Despite many large companies making climate commitments and governments legislating to cut emissions, the real estate sector is still grappling with measures to limit its environmental impact, according to JLL’s Anthony Clark and Connor McCauley, who spoke on the topic “Why real estate is confused about sustainability” in a recent podcast.
One of the main issues is a lack of understanding around basic concepts and principles, said Mr Clark, who is a senior director of tenant representation for JLL in NSW.
“A lot of people don’t understand the difference between carbon neutral and net zero carbon,” he began.
“Becoming carbon neutral is about measuring your emissions and then finding ways to offset them. But net zero means truly reducing carbon emissions.”
Measuring carbon emissions and input is also a consistent challenge for the real estate industry.
“You can’t manage what you don’t measure,” said Mr McCauley, JLL’s head of sustainability for ANZ.
“Shared, accurate data between landlord and tenant is the key to net zero solutions, but currently lacking.”
Cost is oftentimes of concern here, with many companies viewing carbon solutions as expensive, including technology. But, running a simple audit as a first step can be revealing — and extremely useful.
Mr McCauley pointed out that “while energy prices and waste collection costs have gone up, the cost of an audit hasn’t.
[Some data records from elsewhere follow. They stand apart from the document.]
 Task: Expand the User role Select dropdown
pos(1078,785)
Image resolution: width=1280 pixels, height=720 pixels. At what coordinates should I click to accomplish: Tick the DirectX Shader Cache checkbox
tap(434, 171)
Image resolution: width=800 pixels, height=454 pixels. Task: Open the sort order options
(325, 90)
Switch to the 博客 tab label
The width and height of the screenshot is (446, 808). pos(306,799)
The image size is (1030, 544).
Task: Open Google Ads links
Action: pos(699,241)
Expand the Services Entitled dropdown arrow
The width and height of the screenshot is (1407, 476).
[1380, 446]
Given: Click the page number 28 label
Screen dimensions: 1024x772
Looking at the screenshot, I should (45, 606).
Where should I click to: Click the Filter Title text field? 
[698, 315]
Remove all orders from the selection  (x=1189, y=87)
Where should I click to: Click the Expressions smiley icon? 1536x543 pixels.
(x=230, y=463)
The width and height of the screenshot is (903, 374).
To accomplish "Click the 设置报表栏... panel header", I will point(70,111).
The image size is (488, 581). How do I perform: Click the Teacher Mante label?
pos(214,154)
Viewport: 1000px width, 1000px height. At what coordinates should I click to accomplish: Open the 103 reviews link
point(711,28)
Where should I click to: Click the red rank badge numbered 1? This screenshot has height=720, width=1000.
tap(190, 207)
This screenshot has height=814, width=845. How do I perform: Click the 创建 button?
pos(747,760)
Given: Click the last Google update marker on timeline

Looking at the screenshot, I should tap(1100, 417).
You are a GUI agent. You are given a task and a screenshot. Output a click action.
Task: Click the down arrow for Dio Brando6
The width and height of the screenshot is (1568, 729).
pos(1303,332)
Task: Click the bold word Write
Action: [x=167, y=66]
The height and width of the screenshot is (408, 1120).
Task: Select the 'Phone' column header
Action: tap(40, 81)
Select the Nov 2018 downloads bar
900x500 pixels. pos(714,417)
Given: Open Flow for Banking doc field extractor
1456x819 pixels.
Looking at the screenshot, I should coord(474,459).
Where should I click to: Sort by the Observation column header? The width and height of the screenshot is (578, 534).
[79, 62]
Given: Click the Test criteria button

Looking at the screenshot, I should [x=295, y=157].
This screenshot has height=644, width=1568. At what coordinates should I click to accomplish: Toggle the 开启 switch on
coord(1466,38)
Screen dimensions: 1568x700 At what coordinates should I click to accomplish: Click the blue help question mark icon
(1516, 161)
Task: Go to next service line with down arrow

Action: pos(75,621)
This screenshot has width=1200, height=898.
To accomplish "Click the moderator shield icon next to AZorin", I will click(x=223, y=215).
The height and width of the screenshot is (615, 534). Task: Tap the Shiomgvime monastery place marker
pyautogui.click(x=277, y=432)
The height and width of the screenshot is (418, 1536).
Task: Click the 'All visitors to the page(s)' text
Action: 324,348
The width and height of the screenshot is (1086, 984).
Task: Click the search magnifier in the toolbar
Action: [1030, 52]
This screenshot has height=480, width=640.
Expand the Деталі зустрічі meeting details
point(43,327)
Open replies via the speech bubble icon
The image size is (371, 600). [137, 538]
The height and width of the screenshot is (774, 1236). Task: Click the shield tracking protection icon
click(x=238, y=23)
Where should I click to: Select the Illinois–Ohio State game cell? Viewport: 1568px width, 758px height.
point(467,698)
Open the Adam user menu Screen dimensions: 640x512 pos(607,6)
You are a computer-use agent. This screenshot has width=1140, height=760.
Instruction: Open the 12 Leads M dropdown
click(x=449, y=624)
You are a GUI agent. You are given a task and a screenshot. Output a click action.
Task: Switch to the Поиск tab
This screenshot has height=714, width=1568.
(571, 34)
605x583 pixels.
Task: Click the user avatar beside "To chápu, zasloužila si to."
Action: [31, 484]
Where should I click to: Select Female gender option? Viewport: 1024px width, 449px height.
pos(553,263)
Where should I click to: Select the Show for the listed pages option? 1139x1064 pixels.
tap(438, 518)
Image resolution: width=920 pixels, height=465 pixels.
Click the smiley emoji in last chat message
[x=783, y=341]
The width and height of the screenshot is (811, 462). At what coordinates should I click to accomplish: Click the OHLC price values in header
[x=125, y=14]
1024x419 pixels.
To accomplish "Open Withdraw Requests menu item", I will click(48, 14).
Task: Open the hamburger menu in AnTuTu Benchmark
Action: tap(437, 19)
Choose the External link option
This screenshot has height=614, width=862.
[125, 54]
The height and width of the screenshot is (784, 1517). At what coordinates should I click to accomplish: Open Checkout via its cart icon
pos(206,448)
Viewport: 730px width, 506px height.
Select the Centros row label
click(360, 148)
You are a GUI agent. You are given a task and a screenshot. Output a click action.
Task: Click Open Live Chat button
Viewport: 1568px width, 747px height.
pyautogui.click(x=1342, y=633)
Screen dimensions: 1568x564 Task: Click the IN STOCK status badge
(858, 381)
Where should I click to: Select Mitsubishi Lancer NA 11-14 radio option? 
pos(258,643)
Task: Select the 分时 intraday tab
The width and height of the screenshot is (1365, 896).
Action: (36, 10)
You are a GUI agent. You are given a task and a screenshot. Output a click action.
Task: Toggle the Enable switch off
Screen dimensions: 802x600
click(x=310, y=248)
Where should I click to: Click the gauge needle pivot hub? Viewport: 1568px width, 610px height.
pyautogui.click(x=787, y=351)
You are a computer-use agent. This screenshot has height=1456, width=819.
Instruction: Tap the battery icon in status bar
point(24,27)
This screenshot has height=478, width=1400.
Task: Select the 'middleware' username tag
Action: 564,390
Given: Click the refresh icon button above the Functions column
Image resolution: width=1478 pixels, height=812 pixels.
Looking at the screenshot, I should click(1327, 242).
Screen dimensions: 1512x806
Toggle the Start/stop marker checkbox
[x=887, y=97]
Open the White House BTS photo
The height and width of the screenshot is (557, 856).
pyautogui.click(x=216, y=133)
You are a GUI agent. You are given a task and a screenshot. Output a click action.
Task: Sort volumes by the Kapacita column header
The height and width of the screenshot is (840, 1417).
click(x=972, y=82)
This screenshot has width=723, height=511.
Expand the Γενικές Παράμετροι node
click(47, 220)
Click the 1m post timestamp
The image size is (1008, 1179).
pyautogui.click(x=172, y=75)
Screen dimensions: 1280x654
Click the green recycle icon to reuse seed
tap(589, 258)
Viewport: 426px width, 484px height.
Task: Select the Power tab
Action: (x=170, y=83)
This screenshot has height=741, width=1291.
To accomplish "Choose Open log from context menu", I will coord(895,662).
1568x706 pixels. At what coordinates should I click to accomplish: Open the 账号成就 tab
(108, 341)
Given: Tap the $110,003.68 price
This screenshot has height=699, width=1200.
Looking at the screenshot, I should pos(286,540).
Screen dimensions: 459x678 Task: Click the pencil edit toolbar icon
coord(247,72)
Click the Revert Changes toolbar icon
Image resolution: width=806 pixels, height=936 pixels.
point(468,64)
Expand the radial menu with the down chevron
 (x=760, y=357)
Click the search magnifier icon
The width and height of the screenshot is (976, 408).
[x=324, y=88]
It’s a small investment that helps you see where savings can be made.”
On the other hand, not carrying out an audit can be costly in itself, he continued.
For example, waste contractors are still emptying commercial bins based on contracts drawn up pre-pandemic when offices were busier.
“People are working from home and there hasn’t been as much waste, yet the same number of bins are still being collected and businesses are paying the same price — sometimes for an empty bin,” he said.
The advent of remote work post-COVID-19 comes with its own set of issues, with Mr Clark warning that businesses may not realise that the emissions generated by their employees working from home still contribute to their overall emissions.
“It starts to add up very quickly,” Mr Clark conceded.
All up, the discussion has highlighted the need for more education and awareness around net zero carbon targets — and how companies can actually achieve them.
Since the real estate industry is responsible for a significant portion of global emissions, Mr Clark and Mr McCauley stressed that it is crucial that managers are equipped with the knowledge and tools to make meaningful progress towards a more sustainable future.